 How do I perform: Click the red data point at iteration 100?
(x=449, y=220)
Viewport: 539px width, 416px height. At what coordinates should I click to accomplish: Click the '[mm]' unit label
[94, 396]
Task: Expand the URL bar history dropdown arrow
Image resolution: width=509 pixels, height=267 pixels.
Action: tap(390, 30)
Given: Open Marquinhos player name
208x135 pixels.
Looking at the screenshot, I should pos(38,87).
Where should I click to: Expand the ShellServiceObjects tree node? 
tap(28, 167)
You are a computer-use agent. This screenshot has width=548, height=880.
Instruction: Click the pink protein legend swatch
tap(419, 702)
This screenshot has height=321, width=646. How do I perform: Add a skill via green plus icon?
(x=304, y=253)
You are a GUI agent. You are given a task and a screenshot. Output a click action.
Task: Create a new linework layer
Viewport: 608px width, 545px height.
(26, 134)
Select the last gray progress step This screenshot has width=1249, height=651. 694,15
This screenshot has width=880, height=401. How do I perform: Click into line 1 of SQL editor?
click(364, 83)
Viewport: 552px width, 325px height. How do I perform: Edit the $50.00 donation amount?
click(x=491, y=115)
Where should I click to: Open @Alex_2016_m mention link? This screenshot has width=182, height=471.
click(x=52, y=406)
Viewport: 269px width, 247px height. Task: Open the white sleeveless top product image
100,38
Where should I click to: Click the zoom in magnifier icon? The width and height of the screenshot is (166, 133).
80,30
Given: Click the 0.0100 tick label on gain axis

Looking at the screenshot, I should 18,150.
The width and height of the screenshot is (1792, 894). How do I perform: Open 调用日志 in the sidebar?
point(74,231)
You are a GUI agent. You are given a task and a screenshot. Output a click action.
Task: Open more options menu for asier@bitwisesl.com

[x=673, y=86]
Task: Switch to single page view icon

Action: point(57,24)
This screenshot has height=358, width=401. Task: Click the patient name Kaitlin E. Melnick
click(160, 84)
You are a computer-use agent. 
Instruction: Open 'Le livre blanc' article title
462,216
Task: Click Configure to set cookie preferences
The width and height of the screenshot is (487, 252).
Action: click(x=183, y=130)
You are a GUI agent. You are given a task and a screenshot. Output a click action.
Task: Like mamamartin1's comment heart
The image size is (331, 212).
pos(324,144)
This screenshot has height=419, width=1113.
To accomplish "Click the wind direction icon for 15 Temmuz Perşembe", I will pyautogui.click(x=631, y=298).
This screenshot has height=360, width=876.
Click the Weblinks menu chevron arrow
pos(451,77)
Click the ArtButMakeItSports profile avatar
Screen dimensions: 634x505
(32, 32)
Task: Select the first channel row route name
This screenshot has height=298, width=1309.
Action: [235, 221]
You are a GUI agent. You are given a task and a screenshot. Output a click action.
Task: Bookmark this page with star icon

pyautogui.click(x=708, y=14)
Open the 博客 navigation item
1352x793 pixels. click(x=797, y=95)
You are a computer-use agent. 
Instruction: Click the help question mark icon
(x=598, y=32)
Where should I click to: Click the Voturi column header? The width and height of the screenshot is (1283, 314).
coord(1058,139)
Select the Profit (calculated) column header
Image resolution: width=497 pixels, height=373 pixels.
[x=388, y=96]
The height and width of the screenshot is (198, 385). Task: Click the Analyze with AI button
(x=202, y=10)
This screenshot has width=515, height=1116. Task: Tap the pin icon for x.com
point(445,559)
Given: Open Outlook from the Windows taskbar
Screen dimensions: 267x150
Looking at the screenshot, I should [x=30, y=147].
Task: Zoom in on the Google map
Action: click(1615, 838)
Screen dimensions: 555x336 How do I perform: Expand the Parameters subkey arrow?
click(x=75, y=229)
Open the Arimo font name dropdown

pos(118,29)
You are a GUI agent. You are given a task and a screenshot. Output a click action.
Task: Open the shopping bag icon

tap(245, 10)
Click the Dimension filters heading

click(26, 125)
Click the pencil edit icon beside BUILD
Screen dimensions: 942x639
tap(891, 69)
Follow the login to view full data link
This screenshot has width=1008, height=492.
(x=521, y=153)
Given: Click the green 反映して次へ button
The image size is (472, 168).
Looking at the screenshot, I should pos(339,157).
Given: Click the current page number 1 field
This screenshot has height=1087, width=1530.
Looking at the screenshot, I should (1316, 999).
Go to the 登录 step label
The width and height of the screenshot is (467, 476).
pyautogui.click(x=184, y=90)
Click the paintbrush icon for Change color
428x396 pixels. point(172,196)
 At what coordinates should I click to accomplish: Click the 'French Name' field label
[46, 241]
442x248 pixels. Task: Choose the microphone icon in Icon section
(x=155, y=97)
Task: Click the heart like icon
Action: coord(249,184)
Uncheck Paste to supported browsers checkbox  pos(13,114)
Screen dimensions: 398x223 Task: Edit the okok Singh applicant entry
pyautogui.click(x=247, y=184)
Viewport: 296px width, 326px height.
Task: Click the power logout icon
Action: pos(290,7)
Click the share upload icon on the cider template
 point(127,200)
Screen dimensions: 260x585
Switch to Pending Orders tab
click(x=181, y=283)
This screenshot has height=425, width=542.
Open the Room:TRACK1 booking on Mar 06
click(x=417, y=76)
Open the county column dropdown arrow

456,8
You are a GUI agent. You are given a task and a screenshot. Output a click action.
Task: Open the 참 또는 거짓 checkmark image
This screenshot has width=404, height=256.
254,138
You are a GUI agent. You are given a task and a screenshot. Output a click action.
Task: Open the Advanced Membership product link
————————
Give back the material in full, word for word.

:: Written reply ::
 How do I perform: Click the red data point at iteration 100?
(x=449, y=220)
Viewport: 539px width, 416px height. At what coordinates should I click to accomplish: Click the '[mm]' unit label
[94, 396]
Task: Expand the URL bar history dropdown arrow
Image resolution: width=509 pixels, height=267 pixels.
Action: tap(390, 30)
Given: Open Marquinhos player name
208x135 pixels.
Looking at the screenshot, I should pos(38,87).
Where should I click to: Expand the ShellServiceObjects tree node? 
tap(28, 167)
You are a computer-use agent. This screenshot has width=548, height=880.
Instruction: Click the pink protein legend swatch
tap(419, 702)
This screenshot has height=321, width=646. How do I perform: Add a skill via green plus icon?
(x=304, y=253)
You are a GUI agent. You are given a task and a screenshot. Output a click action.
Task: Create a new linework layer
Viewport: 608px width, 545px height.
(26, 134)
Select the last gray progress step This screenshot has width=1249, height=651. 694,15
This screenshot has width=880, height=401. How do I perform: Click into line 1 of SQL editor?
click(364, 83)
Viewport: 552px width, 325px height. How do I perform: Edit the $50.00 donation amount?
click(x=491, y=115)
Where should I click to: Open @Alex_2016_m mention link? This screenshot has width=182, height=471.
click(x=52, y=406)
Viewport: 269px width, 247px height. Task: Open the white sleeveless top product image
100,38
Where should I click to: Click the zoom in magnifier icon? The width and height of the screenshot is (166, 133).
80,30
Given: Click the 0.0100 tick label on gain axis

Looking at the screenshot, I should 18,150.
The width and height of the screenshot is (1792, 894). How do I perform: Open 调用日志 in the sidebar?
point(74,231)
You are a GUI agent. You are given a task and a screenshot. Output a click action.
Task: Open more options menu for asier@bitwisesl.com

[x=673, y=86]
Task: Switch to single page view icon

Action: point(57,24)
This screenshot has height=358, width=401. Task: Click the patient name Kaitlin E. Melnick
click(160, 84)
You are a computer-use agent. 
Instruction: Open 'Le livre blanc' article title
462,216
Task: Click Configure to set cookie preferences
The width and height of the screenshot is (487, 252).
Action: click(x=183, y=130)
You are a GUI agent. You are given a task and a screenshot. Output a click action.
Task: Like mamamartin1's comment heart
The image size is (331, 212).
pos(324,144)
This screenshot has height=419, width=1113.
To accomplish "Click the wind direction icon for 15 Temmuz Perşembe", I will pyautogui.click(x=631, y=298).
This screenshot has height=360, width=876.
Click the Weblinks menu chevron arrow
pos(451,77)
Click the ArtButMakeItSports profile avatar
Screen dimensions: 634x505
(32, 32)
Task: Select the first channel row route name
This screenshot has height=298, width=1309.
Action: [235, 221]
You are a GUI agent. You are given a task and a screenshot. Output a click action.
Task: Bookmark this page with star icon

pyautogui.click(x=708, y=14)
Open the 博客 navigation item
1352x793 pixels. click(x=797, y=95)
You are a computer-use agent. 
Instruction: Click the help question mark icon
(x=598, y=32)
Where should I click to: Click the Voturi column header? The width and height of the screenshot is (1283, 314).
coord(1058,139)
Select the Profit (calculated) column header
Image resolution: width=497 pixels, height=373 pixels.
[x=388, y=96]
The height and width of the screenshot is (198, 385). Task: Click the Analyze with AI button
(x=202, y=10)
This screenshot has width=515, height=1116. Task: Tap the pin icon for x.com
point(445,559)
Given: Open Outlook from the Windows taskbar
Screen dimensions: 267x150
Looking at the screenshot, I should [x=30, y=147].
Task: Zoom in on the Google map
Action: click(1615, 838)
Screen dimensions: 555x336 How do I perform: Expand the Parameters subkey arrow?
click(x=75, y=229)
Open the Arimo font name dropdown

pos(118,29)
You are a GUI agent. You are given a task and a screenshot. Output a click action.
Task: Open the shopping bag icon

tap(245, 10)
Click the Dimension filters heading

click(26, 125)
Click the pencil edit icon beside BUILD
Screen dimensions: 942x639
tap(891, 69)
Follow the login to view full data link
This screenshot has width=1008, height=492.
(x=521, y=153)
Given: Click the green 反映して次へ button
The image size is (472, 168).
Looking at the screenshot, I should pos(339,157).
Given: Click the current page number 1 field
This screenshot has height=1087, width=1530.
Looking at the screenshot, I should (1316, 999).
Go to the 登录 step label
The width and height of the screenshot is (467, 476).
pyautogui.click(x=184, y=90)
Click the paintbrush icon for Change color
428x396 pixels. point(172,196)
 At what coordinates should I click to accomplish: Click the 'French Name' field label
[46, 241]
442x248 pixels. Task: Choose the microphone icon in Icon section
(x=155, y=97)
Task: Click the heart like icon
Action: coord(249,184)
Uncheck Paste to supported browsers checkbox  pos(13,114)
Screen dimensions: 398x223 Task: Edit the okok Singh applicant entry
pyautogui.click(x=247, y=184)
Viewport: 296px width, 326px height.
Task: Click the power logout icon
Action: pos(290,7)
Click the share upload icon on the cider template
 point(127,200)
Screen dimensions: 260x585
Switch to Pending Orders tab
click(x=181, y=283)
This screenshot has height=425, width=542.
Open the Room:TRACK1 booking on Mar 06
click(x=417, y=76)
Open the county column dropdown arrow

456,8
You are a GUI agent. You are given a task and a screenshot. Output a click action.
Task: Open the 참 또는 거짓 checkmark image
This screenshot has width=404, height=256.
254,138
You are a GUI agent. You are given a task and a screenshot. Output a click action.
Task: Open the Advanced Membership product link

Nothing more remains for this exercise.